> **Information supplied**:

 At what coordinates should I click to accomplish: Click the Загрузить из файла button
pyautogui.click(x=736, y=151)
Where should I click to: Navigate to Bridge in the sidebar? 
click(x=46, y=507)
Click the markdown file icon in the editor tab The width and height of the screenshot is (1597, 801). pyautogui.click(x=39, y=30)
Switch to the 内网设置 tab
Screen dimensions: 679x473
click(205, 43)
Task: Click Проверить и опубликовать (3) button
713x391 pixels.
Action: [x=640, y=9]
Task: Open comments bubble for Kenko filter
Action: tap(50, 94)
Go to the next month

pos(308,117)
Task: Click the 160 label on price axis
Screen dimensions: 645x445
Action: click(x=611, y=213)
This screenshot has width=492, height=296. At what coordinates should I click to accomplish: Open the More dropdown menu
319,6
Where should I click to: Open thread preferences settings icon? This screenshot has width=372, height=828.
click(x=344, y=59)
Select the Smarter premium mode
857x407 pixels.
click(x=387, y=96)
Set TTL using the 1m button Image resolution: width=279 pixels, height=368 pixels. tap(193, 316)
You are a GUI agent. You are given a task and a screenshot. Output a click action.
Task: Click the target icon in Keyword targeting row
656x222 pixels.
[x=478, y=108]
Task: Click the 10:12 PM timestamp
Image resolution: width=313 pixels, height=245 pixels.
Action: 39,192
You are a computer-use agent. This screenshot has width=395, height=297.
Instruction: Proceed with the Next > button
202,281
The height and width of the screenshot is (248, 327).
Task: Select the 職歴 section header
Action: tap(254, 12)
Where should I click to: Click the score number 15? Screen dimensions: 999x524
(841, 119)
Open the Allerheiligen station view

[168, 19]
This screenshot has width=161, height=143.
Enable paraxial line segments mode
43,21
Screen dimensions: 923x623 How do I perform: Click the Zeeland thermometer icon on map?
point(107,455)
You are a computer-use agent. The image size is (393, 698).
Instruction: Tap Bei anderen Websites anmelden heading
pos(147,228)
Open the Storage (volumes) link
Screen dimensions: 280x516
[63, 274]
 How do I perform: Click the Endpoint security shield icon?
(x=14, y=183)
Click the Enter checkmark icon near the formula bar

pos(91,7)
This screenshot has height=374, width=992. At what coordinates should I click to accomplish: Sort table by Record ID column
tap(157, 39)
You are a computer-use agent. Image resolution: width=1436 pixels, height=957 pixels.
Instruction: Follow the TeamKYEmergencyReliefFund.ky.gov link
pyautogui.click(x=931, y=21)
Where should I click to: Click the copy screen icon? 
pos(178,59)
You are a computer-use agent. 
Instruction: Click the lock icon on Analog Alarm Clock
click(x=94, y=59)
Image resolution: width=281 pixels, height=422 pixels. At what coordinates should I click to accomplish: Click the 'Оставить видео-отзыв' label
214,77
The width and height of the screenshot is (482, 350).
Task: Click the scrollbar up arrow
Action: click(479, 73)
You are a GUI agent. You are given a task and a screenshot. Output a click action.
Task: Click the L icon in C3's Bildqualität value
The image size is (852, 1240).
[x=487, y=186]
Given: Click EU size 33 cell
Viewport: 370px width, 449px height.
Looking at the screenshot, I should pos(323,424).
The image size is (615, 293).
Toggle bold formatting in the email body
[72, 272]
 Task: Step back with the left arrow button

> **Instructions to follow**:
Could you count the lines of the listing above that hold the word "computer" and give only the total?

> **Solved problem**:
4